In Sub-Saharan Africa, there are only a few countries where the Government sponsors dialysis because it is very expensive, and the number [of patients who need the treatment] is huge, and we don’t have a lot schemes established to support this segment of the population.

What I would strongly advise is to work on prevention. That’s the most cost-effective way to do for low resource and developing nations: preventing those risk factors like obesity, hypertension, and diabetes from coming into the picture.

What is kidney transplant, and why does it matter?

Kidney transplantation is the best treatment option for most patients suffering from end-stage renal failure.

So, to have a kidney transplant, the patient should be in acceptable health condition, there is a need for enabling [medical] infrastructure.

To do a kidney transplant, there should also be a kidney donor in good health condition. So, we check the details on the health of the donor, and the health status of the recipient as well.  

This (donated kidney) is a foreign part [to the recipient body]. So when we put this foreign organ into someone’s body, the body will not keep quiet; rather it will fight, and the kidney will get damaged. In order to reduce that fight, we give medications so that the body won’t fight the new kidney. We call them immunosuppressants – drugs that lower the body’s ability to reject a transplanted organ.

They (those medicines) are also expensive and they have to be taken properly for as long as the new kidney is functioning.

Keeping patients on dialysis is also very expensive. The best way to advocate is to have them get kidney transplants.

When you compare it with dialysis, kidney transplant has got several advantages in prolonging patient survival, and after they get the transplant they come back and they become productive and contribute to the community.

Their lifestyle will be like returning to normal than the patients staying on dialysis.
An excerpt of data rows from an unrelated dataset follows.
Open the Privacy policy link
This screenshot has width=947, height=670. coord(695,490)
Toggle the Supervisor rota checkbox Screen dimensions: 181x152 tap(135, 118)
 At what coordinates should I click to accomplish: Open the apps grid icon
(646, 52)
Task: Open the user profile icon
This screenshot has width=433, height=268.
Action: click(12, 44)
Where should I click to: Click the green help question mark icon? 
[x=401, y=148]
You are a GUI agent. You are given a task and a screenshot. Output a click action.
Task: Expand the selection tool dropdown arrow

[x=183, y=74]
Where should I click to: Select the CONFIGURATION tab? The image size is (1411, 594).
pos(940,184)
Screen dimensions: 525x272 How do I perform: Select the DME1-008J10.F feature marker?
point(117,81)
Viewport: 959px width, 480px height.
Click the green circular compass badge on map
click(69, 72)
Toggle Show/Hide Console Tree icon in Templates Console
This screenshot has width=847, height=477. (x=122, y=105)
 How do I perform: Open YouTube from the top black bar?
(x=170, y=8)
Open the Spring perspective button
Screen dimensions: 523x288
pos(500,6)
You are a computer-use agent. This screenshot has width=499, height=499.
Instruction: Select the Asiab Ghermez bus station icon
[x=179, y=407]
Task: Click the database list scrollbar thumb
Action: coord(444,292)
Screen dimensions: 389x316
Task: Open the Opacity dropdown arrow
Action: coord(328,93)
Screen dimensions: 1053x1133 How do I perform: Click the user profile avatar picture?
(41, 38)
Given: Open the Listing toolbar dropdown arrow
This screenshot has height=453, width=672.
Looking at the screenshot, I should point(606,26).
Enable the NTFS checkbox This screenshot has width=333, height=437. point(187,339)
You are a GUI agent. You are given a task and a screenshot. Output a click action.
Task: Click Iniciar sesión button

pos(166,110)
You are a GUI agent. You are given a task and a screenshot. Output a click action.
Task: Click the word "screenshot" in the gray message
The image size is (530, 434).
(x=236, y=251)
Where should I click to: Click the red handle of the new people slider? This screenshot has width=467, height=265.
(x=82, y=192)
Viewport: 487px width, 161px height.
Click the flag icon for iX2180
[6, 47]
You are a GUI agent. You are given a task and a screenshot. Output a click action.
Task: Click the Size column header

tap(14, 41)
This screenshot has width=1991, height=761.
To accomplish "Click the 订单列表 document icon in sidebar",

And, also, financially, in the long-run, transplant is cheaper than staying on dialysis. So, for a country like Rwanda, working on prevention, and kidney transplant [in the event of some kidney failure], should be the way to go.

You said there is a plan to set up a kidney transplant at King Faisal Hospital; what does it entail and when is it expected?

We want to do the setup. This needs the mobilisation of resources, to strengthen the lab, the radiology, the pathology, finance and staff and ICU among other things.

And, the most important [part] is the legal policy, and framework because kidney donation is a very sensitive issue; it should be done in an ethical manner. So, the [required] law and policy should be in place. We should first work on those tasks.

Hopefully the next step will be recruiting all the proposed staff including those to be trained as nephrologists, and later offer kidney transplant services at KFH.